Today I went somewhere which is accidentally such a place.
Nobody compiled the chapel at Windsor Castle. No curator hung its exhibits. Various kings had to die to create its vast collection of tales. It is not so much a compilation or a contrivance, as a conglomeration.
My mother in law and I promised ourselves a return visit there after we took the kids at half term. We arrived and headed straight for the chapel, breezing past a noisy brass band trumpeting the changing of the guard.
And we stepped out of the sunlight and the merciless north wind into the hushed darkness of a quintessentially English church.
We ambled down a side aisle and my mother in law did a double take next to a marble memorial tomb. “Napoleon III?” she queried incredulously.
Napoleon III was the audacious emperor’s grandson. By the time of the Zulu wars France and England were speaking to each other again. Victoria liked Napoleon III’s mother, which was quite an achievement from everything I read about how rare her good opinion was.
Napoleon III was not permitted to fight because he was Napoleon III. However he contrived to expire in the wars anyway: during a routine intelligence gathering trip he didn’t saddle his horse properly. When a small party ambushed them he fell off and was fatally injured.
Victoria approached death with florid marble and gilt, and this is reflected in the memorial to the emperor’s grandson, which she placed there in tribute to the boy and his mother.
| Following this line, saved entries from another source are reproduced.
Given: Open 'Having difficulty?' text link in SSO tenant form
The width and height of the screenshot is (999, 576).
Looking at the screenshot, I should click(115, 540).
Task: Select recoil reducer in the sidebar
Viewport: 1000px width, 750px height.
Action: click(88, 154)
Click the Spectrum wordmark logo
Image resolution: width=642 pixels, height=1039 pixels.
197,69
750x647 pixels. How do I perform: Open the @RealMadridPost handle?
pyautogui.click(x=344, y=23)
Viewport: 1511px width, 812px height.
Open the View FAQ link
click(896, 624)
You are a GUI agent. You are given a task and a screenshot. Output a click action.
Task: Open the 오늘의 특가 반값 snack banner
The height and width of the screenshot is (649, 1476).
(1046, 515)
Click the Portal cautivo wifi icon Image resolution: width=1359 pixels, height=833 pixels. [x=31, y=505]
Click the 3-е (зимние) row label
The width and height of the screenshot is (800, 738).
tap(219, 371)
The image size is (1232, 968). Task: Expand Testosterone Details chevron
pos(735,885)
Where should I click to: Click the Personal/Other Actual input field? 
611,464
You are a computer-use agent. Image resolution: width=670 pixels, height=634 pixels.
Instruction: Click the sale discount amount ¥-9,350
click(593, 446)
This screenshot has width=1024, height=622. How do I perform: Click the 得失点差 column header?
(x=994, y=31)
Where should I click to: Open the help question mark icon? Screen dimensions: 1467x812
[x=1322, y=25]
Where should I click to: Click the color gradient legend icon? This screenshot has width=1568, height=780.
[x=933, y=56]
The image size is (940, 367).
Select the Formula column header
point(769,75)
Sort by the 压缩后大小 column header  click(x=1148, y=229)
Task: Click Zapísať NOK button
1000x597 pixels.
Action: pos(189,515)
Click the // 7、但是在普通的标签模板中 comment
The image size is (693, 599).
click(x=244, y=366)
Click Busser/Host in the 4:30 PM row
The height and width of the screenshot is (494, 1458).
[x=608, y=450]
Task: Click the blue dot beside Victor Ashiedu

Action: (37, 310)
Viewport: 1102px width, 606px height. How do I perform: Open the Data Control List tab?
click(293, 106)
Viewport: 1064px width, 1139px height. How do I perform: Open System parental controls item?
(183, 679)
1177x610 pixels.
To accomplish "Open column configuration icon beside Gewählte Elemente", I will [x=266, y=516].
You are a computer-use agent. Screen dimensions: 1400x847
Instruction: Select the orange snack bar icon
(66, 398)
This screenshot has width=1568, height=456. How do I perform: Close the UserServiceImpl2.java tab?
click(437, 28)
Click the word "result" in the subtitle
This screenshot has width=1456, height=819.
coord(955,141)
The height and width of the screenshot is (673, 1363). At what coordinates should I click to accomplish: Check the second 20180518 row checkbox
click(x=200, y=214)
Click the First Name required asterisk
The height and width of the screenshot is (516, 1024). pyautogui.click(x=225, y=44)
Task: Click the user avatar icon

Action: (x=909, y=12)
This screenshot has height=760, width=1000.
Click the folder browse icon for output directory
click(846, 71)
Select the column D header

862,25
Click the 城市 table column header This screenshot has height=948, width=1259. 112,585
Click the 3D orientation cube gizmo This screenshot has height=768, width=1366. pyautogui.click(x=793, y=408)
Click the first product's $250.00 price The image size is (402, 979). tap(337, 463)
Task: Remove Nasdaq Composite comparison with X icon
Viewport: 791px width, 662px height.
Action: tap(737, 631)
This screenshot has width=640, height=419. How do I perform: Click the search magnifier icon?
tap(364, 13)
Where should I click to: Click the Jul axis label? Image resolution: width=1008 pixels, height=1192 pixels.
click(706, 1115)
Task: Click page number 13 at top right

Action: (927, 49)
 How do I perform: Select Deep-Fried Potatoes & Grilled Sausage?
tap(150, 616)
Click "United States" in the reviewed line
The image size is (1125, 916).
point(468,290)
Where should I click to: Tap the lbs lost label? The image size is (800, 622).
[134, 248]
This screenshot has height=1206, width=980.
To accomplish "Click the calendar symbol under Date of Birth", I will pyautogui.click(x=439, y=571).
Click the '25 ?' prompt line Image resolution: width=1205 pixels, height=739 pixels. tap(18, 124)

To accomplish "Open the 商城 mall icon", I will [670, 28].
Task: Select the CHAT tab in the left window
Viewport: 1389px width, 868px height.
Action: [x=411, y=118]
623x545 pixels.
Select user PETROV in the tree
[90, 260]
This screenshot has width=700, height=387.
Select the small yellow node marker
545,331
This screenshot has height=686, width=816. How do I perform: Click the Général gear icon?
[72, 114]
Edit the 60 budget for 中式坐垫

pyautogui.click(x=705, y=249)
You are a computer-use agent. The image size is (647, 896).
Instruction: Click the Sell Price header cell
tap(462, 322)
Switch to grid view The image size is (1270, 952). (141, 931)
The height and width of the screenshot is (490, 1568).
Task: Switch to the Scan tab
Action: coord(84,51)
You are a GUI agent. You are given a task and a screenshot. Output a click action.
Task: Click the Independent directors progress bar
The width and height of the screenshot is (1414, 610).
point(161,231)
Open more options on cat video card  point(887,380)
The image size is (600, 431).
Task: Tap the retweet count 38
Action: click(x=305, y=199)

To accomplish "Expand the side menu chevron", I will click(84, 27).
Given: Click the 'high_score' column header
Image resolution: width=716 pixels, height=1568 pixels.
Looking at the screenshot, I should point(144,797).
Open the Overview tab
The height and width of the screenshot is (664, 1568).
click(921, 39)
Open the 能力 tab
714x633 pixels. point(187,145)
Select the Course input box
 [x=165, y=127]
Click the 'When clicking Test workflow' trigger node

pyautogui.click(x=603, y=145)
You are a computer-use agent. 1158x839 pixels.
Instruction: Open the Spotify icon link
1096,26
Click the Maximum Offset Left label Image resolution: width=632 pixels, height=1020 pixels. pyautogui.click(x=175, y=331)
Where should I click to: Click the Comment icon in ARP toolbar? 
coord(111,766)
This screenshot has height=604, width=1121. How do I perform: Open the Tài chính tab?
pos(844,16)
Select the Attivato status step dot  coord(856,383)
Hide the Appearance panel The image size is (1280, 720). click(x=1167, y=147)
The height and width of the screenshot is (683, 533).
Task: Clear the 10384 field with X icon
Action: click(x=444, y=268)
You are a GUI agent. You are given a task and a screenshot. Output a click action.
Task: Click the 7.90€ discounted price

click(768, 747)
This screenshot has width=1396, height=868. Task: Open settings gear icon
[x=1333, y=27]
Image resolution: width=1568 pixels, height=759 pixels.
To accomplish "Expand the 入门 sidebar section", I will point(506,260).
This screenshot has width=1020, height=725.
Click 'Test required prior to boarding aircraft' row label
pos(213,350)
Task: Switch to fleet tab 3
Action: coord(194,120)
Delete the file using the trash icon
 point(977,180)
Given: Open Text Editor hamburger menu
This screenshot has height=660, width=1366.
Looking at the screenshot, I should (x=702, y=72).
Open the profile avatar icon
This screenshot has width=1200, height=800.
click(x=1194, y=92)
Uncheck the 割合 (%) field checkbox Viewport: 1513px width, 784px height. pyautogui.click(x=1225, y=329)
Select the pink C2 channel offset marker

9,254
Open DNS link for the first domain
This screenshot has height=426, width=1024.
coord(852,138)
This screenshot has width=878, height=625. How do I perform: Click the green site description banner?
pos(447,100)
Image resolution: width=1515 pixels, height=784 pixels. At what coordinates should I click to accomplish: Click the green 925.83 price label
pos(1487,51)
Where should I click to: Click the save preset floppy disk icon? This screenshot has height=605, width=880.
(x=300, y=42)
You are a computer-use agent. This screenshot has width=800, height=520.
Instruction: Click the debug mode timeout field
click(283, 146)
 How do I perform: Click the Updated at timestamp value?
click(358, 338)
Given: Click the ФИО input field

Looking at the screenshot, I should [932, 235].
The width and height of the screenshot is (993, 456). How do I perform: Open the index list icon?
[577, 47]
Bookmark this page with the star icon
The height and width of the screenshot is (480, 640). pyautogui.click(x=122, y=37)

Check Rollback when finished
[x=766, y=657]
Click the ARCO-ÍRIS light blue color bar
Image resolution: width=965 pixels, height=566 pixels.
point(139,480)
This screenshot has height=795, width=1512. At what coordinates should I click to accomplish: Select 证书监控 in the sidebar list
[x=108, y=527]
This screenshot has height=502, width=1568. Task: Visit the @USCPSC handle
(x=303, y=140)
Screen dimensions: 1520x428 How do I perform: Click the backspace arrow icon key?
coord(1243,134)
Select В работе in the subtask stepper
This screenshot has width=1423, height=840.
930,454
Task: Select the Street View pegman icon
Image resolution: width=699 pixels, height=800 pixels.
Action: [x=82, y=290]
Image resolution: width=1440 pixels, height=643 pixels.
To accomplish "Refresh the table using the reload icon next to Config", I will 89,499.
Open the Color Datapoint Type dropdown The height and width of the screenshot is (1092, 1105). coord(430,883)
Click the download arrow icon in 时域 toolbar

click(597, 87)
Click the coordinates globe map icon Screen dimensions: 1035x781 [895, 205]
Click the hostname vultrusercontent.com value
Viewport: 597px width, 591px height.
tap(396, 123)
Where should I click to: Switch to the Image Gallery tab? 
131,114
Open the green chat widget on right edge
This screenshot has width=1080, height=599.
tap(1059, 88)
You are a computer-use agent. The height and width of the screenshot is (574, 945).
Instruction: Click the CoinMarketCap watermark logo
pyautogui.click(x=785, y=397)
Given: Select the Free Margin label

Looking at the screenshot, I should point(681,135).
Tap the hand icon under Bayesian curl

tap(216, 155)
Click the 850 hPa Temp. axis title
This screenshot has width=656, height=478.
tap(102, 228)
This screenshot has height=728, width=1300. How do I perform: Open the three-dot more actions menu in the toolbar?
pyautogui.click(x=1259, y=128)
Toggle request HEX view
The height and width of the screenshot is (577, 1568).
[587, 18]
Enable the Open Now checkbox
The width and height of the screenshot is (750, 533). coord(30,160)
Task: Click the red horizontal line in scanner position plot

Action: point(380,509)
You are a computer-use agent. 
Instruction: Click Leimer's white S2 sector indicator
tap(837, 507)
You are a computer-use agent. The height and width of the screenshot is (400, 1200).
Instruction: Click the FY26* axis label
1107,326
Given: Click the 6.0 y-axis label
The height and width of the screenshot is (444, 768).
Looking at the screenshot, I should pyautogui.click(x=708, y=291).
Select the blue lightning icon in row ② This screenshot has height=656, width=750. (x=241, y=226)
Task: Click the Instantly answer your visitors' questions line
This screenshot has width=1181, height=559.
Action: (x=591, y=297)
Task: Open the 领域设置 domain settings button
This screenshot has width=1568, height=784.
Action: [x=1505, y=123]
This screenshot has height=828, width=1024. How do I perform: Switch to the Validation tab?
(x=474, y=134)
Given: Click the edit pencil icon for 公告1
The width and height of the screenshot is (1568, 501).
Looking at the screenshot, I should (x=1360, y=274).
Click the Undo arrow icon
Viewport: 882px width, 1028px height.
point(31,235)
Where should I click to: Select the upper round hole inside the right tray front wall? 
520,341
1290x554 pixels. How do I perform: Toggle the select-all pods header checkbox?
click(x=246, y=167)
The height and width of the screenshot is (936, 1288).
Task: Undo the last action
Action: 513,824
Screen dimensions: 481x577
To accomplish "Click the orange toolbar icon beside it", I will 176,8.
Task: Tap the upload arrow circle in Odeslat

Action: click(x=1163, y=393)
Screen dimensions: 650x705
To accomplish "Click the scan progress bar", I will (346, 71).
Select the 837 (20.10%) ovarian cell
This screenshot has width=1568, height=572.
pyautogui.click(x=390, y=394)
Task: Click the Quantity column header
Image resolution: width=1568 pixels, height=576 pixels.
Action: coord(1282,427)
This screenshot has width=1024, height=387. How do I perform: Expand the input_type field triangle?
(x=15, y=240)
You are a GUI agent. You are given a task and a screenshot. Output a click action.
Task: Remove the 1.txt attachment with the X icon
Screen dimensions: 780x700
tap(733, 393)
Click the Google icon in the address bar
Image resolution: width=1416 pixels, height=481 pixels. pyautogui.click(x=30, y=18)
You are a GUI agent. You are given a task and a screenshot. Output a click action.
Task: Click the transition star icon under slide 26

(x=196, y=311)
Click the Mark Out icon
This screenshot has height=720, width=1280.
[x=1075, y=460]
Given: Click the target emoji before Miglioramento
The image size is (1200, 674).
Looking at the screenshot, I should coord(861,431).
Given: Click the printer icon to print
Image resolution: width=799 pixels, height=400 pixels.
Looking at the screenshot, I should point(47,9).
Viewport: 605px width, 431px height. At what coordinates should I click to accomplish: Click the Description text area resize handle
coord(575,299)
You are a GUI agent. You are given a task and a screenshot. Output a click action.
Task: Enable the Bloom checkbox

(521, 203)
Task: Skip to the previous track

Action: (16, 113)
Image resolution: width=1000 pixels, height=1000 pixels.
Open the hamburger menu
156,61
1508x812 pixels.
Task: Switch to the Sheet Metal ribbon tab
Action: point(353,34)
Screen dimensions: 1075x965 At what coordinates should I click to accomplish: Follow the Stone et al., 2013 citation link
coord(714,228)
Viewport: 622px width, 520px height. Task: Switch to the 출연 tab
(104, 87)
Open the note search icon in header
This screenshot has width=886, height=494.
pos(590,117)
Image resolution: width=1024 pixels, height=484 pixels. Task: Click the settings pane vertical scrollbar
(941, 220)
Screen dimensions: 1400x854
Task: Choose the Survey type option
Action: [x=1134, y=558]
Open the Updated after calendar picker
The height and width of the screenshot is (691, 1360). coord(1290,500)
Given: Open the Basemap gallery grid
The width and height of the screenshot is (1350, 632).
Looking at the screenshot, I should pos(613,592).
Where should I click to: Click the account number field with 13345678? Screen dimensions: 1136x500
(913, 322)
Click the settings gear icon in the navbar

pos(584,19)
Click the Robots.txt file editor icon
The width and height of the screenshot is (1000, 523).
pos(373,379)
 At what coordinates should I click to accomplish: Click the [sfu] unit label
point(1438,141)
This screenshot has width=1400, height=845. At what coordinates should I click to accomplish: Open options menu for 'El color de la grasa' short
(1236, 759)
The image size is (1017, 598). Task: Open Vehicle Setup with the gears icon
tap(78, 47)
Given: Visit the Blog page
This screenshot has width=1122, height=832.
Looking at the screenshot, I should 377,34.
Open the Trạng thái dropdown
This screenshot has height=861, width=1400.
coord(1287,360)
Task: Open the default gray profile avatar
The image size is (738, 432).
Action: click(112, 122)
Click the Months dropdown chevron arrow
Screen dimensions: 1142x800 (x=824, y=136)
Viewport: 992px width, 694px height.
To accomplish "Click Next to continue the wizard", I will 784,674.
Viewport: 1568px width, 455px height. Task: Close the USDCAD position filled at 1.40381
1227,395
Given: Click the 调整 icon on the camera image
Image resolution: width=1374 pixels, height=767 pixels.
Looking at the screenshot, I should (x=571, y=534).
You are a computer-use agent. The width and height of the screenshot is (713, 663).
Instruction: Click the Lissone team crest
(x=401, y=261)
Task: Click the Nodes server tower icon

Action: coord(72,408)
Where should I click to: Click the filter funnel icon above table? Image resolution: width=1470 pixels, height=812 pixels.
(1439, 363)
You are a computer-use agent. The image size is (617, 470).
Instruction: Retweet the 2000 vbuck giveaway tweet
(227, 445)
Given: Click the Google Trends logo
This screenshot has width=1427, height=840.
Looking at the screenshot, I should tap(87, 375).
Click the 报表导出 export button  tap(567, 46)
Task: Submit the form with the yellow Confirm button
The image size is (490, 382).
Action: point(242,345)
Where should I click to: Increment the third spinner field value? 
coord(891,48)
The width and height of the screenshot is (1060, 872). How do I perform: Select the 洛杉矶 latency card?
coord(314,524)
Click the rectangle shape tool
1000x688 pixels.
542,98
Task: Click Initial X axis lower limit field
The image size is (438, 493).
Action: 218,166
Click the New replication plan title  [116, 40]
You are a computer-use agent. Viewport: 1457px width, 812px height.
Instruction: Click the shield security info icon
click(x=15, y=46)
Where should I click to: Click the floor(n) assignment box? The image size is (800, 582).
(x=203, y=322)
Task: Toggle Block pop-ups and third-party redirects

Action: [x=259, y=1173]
We ambled on. The place is full of chantries: rich men would have a little chapel built and hire a priest for life to pray in it, thus freeing them to live life to the full in the hope of a well grounded afterlife. Outrageously well-preserved mediaeval friezes graced them, naive retellings of bloody martyrdoms.
We wandered past the tomb of George V and his wife Mary. We gawked unflatteringly and quite forgot to curtsey. Gracious, my mother in law said, I remember seeing her myself.
And onwards to the choir stalls, where a great vault has its trap door. Down there, complete with climate control, lie all the old kings and queens in their vaults, carefully controlled by civil servants from the Department of Environment.
In his monitored subterranean mausoleum lies Henry VIII, more than six feet of him. He had a big showy tomb planned for the surface but its construction quite slipped his daughters’ minds; and Cromwell’s thugs ran off with the building materials. Later, they slid the body of Charles I in with him to keep him company.
By the time I got to the book which last belonged to Catherine of Aragon, sitting inches away from me in a glass case, and a volume printed by Caxton himself, I was floundering. So many stories. Such vast acres of time.
I came home with a headache but a mind full of treasure. I had experienced gluttony of a very different kind.
It will take me days to empty my head of stories.